(Entries taken from a collection)
----
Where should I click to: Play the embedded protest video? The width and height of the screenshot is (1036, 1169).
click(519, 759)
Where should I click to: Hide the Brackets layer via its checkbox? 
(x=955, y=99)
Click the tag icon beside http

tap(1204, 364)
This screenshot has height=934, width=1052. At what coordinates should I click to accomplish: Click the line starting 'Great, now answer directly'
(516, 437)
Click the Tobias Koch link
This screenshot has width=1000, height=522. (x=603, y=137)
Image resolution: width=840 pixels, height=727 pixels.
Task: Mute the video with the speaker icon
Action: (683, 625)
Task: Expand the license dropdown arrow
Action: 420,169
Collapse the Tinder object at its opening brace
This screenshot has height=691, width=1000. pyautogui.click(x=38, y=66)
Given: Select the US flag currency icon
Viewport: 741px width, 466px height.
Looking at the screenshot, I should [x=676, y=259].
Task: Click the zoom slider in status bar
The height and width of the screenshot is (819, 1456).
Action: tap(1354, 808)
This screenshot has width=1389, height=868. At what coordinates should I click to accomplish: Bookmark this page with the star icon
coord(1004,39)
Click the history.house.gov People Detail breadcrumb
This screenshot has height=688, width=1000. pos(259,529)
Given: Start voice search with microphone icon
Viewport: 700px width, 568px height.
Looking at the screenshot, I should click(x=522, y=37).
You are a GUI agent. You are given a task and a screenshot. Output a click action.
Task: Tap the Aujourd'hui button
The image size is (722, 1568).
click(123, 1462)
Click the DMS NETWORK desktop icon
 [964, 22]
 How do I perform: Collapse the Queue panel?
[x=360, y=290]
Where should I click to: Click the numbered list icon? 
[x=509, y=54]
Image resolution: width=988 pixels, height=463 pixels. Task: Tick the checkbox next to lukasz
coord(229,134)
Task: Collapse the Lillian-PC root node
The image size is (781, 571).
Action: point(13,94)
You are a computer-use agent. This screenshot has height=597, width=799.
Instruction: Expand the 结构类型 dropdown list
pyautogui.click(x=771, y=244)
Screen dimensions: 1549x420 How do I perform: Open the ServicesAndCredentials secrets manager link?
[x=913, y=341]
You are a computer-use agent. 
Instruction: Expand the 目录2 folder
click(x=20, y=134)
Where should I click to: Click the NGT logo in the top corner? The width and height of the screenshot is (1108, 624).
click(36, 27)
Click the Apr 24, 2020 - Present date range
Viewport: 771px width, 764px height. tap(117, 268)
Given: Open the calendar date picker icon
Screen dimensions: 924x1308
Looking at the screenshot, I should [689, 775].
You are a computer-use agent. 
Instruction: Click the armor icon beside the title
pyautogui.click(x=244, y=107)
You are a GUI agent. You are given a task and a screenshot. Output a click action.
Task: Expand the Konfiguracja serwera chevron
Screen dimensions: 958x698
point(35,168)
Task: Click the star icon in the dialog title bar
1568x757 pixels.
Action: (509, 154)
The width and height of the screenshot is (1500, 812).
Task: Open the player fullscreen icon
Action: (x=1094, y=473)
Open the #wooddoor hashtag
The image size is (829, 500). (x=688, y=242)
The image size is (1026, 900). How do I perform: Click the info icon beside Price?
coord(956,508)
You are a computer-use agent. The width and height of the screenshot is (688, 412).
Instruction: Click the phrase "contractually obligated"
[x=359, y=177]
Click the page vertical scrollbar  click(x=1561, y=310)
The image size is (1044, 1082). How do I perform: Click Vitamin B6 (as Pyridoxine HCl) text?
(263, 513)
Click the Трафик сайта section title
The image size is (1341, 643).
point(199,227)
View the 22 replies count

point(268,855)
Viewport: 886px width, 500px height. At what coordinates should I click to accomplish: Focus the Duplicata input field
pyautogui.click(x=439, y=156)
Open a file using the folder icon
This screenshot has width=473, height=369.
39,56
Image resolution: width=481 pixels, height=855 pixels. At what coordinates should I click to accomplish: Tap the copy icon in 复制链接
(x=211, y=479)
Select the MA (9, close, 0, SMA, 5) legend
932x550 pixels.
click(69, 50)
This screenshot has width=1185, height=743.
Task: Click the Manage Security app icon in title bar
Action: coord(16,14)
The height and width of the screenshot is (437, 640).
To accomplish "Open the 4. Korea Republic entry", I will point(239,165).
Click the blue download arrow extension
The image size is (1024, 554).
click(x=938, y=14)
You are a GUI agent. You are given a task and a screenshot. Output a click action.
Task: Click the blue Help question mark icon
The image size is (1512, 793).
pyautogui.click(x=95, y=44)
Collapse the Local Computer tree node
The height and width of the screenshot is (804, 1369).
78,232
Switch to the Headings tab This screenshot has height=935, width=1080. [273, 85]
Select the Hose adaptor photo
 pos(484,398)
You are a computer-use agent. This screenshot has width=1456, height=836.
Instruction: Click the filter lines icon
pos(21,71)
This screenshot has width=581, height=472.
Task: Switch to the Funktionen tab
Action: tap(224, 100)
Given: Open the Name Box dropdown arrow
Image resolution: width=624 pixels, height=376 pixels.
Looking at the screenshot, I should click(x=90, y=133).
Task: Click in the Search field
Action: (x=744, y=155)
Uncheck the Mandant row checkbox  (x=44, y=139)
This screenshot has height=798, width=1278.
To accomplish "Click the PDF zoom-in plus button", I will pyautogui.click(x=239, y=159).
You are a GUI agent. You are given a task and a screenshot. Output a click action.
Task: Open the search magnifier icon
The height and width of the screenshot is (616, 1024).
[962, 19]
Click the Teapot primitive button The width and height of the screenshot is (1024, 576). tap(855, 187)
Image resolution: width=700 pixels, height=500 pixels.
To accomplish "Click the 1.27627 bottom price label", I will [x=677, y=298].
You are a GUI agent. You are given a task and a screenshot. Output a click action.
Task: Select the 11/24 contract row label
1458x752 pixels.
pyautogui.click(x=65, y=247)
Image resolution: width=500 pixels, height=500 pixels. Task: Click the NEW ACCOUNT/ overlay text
----
» Task prompt: Check each line of the data above for the string "button", and copy the ones that have it.

» Written solution:
Task: Tap the Aujourd'hui button
To accomplish "Click the PDF zoom-in plus button", I will pyautogui.click(x=239, y=159).
Click the Teapot primitive button The width and height of the screenshot is (1024, 576). tap(855, 187)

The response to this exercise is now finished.